Artificial Intelligence Cheat Sheet
Complete Guide to AI, Machine Learning & Deep Learning Concepts
Core AI Concepts
Artificial Intelligence (AI)
Systems that can perform tasks requiring human-like intelligence—learning, reasoning, problem-solving, perception, and language understanding.
Machine Learning (ML)
Subset of AI where systems learn from data without explicit programming. The system improves performance through experience.
Deep Learning (DL)
Subset of ML using neural networks with multiple layers to learn hierarchical representations of data.
Neural Network
Computing system inspired by biological neural networks, consisting of interconnected nodes (neurons) that process information.
Types of Machine Learning
Supervised Learning
Training on labeled data (input-output pairs). Examples: classification, regression.
Unsupervised Learning
Finding patterns in unlabeled data. Examples: clustering, dimensionality reduction.
Reinforcement Learning
Learning through trial and error with rewards and penalties. Used in robotics, game playing, autonomous systems.
Semi-supervised Learning
Combines small amounts of labeled data with larger amounts of unlabeled data.
Common AI/ML Algorithms
- Linear/Logistic Regression: Predicting continuous values or binary outcomes
- Decision Trees: Tree-like models for classification and regression
- Random Forests: Ensemble of decision trees for improved accuracy
- Support Vector Machines (SVM): Finding optimal boundaries between classes
- K-Nearest Neighbors (KNN): Classification based on proximity to training examples
- K-Means Clustering: Grouping data into k clusters
- Gradient Boosting: Sequential ensemble method (XGBoost, LightGBM)

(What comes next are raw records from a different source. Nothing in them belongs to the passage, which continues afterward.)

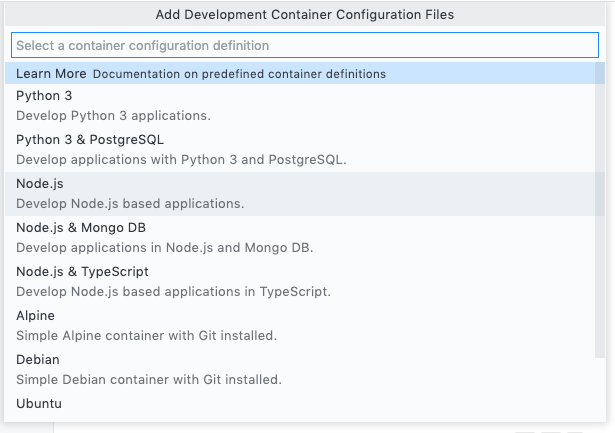Choose the Node.js & TypeScript definition

tap(82, 272)
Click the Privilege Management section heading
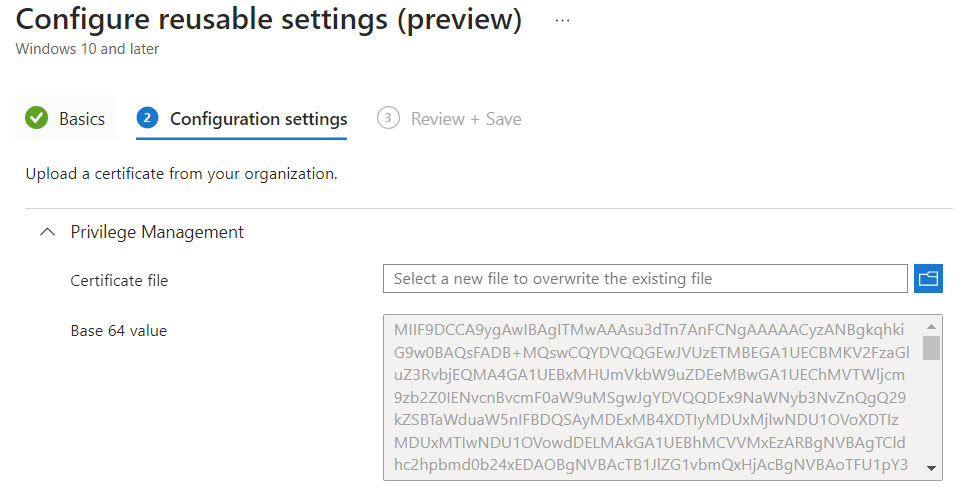 coord(157,232)
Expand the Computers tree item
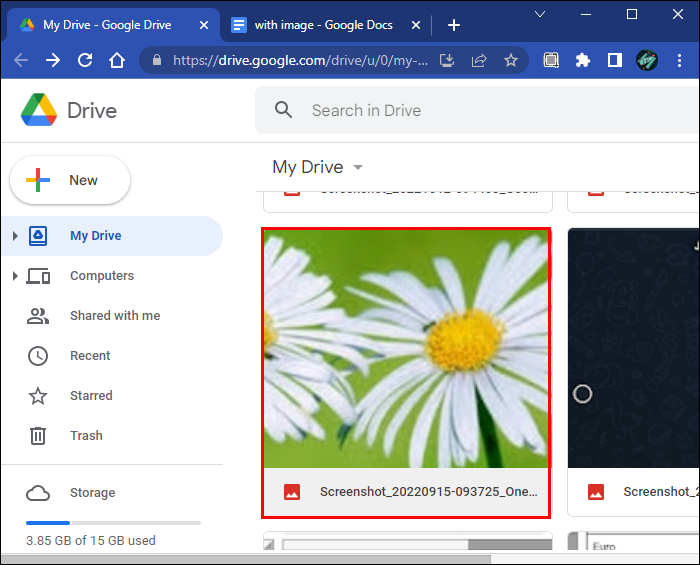 coord(15,276)
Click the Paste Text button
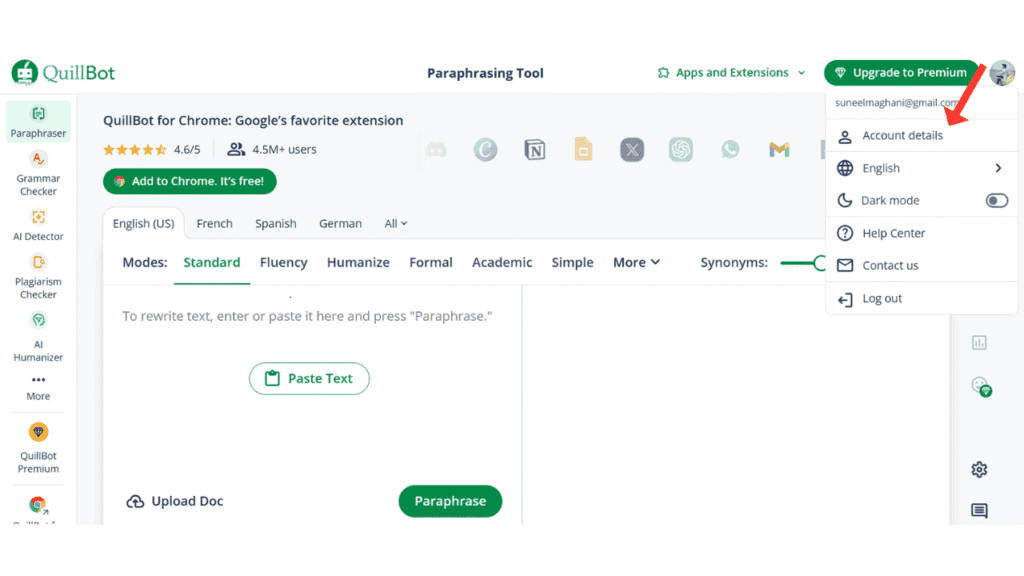 (x=309, y=379)
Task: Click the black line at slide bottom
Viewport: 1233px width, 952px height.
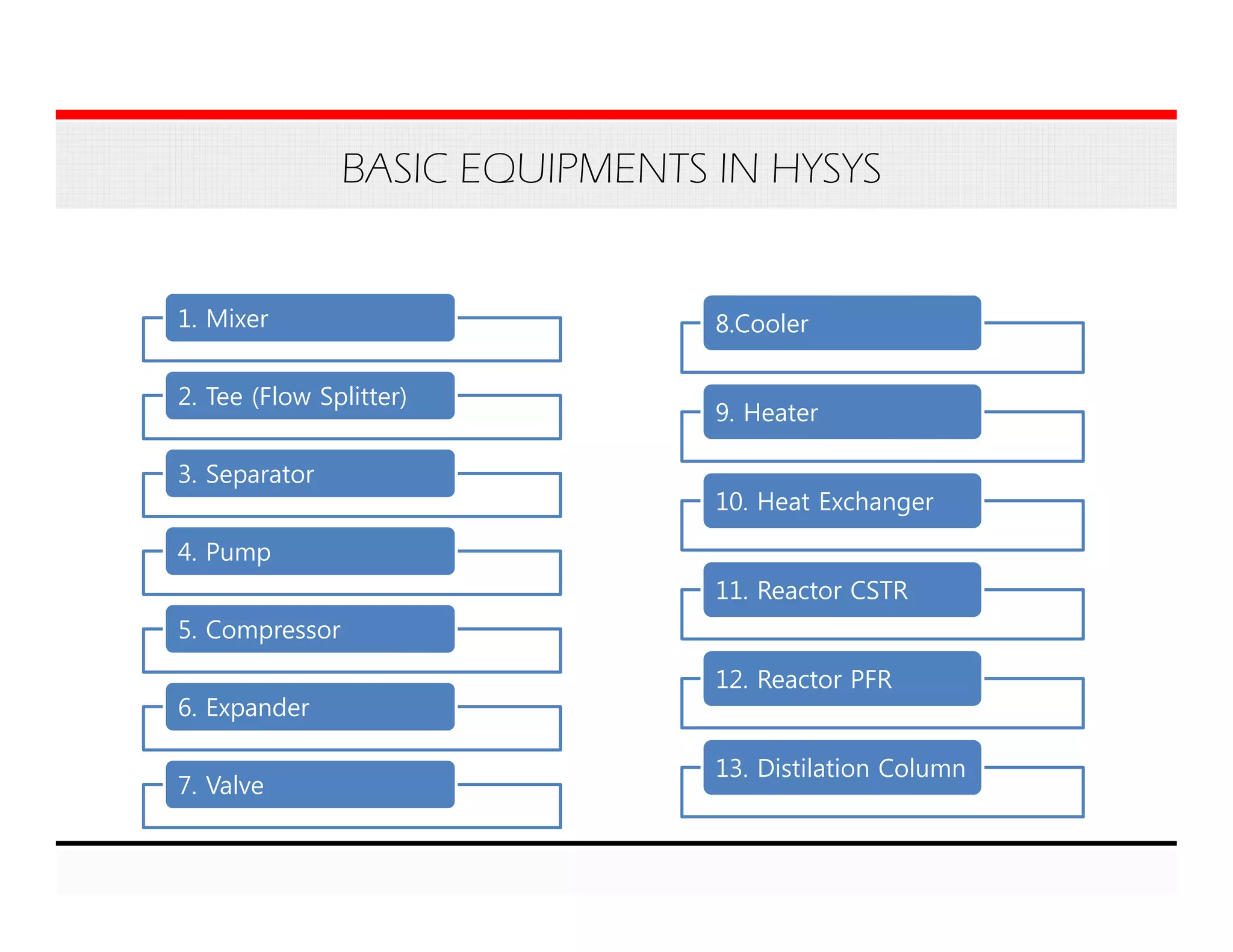Action: (x=615, y=843)
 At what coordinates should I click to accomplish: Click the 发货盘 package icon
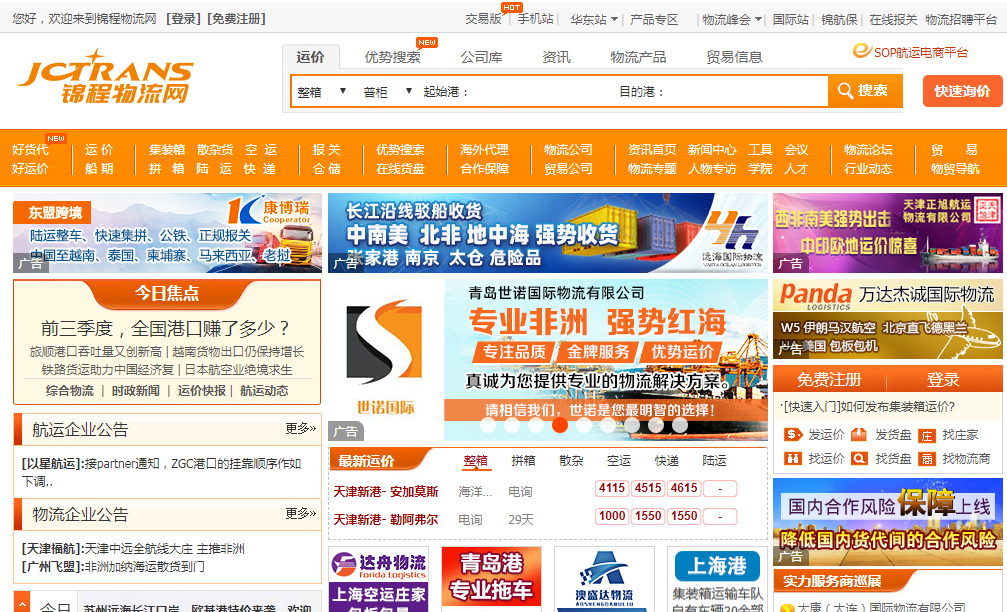click(859, 434)
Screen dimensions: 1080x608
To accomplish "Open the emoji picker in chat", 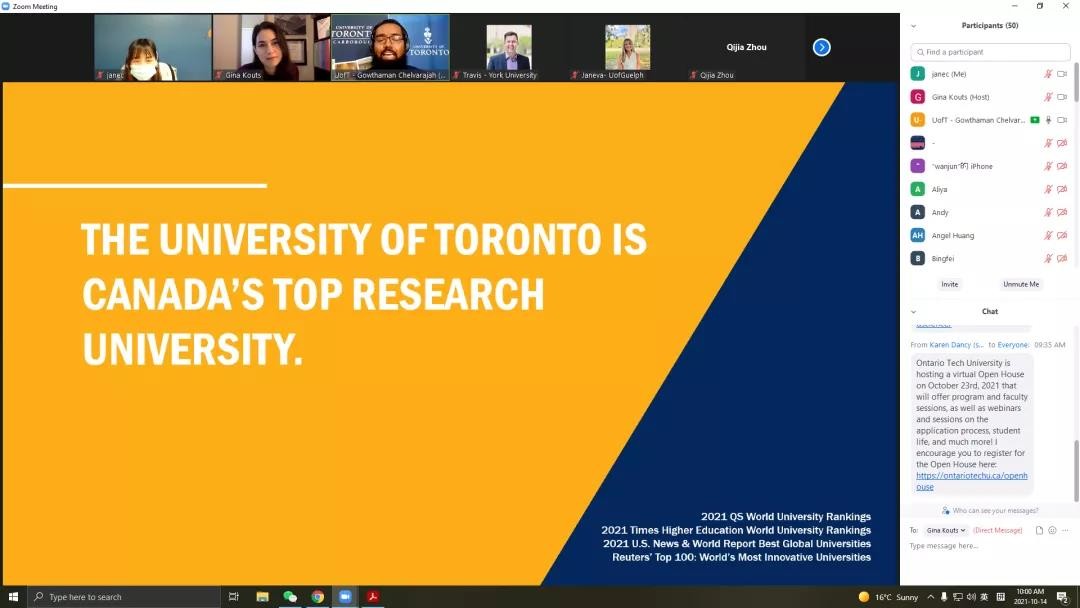I will click(x=1052, y=530).
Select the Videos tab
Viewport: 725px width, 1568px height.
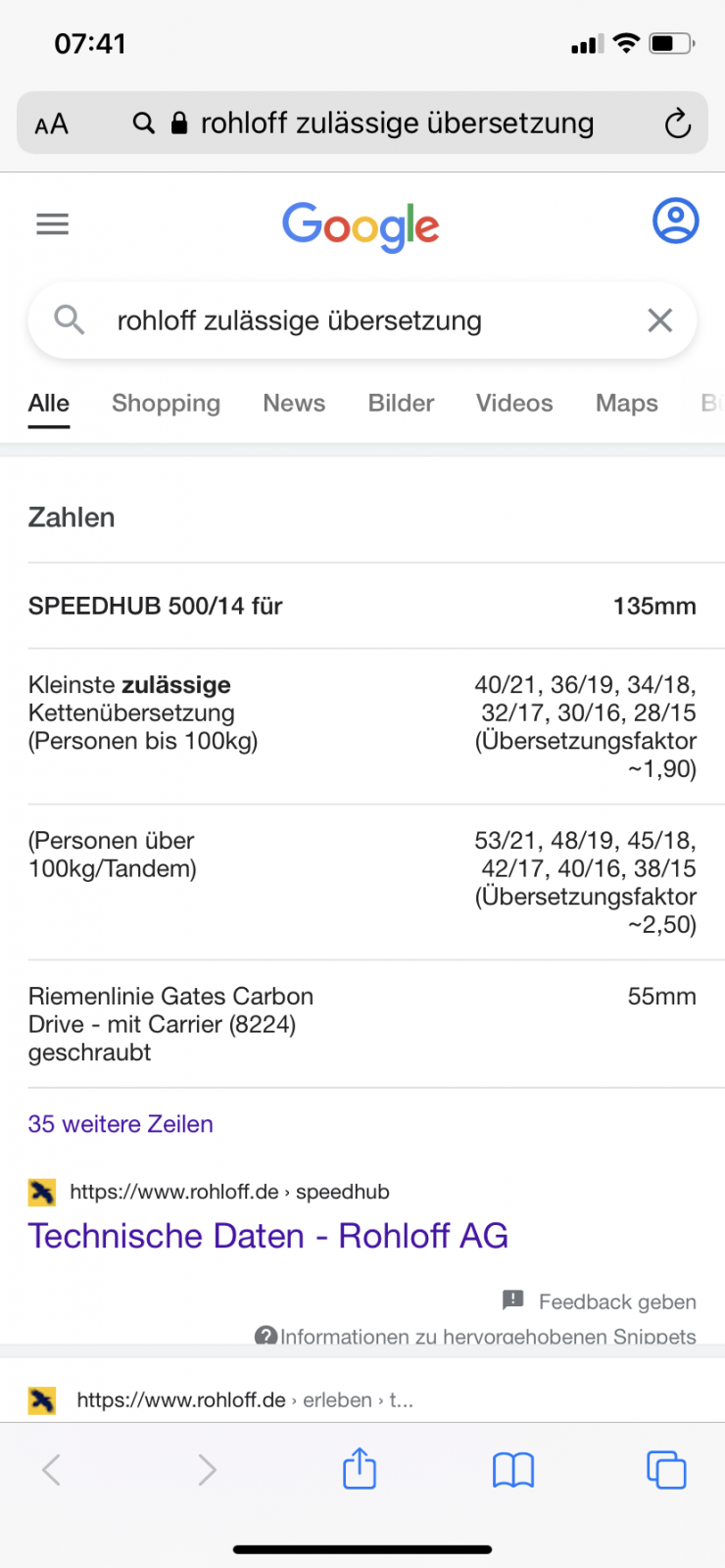[514, 404]
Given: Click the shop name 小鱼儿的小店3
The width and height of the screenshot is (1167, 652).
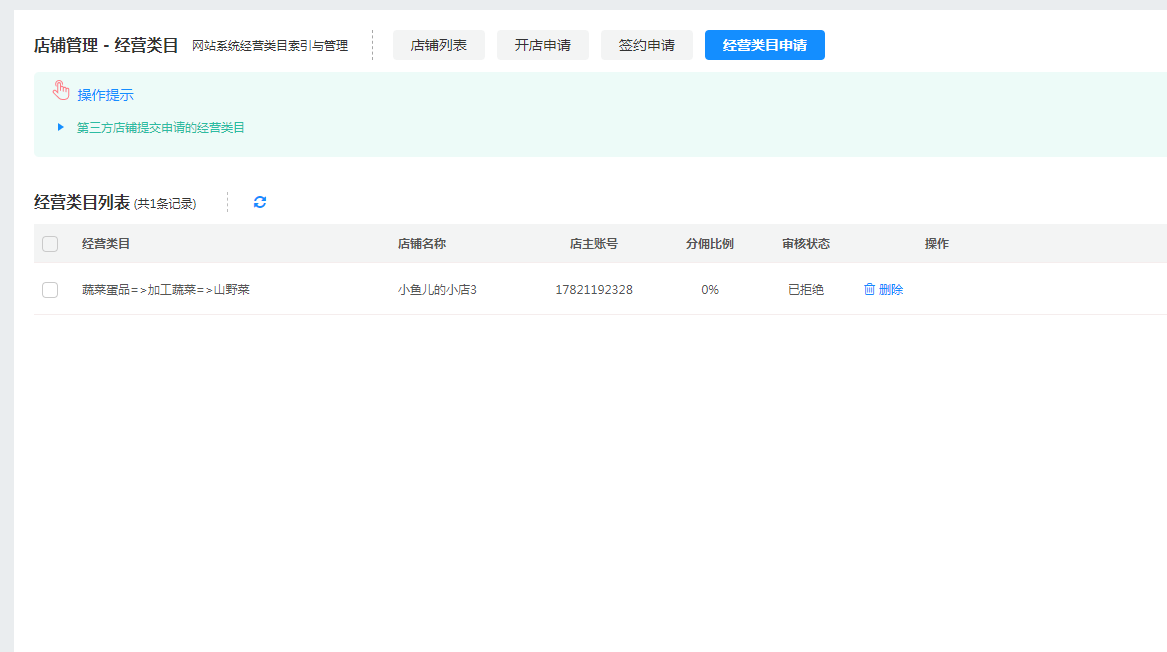Looking at the screenshot, I should (437, 290).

Neural Network Architectures
Convolutional Neural Networks (CNNs)
Specialized for image processing and computer vision.
Recurrent Neural Networks (RNNs)
Designed for sequential data like time series or text.
Long Short-Term Memory (LSTM)
Type of RNN that handles long-term dependencies.
Transformers
Architecture using attention mechanisms, foundation of modern LLMs (GPT, BERT).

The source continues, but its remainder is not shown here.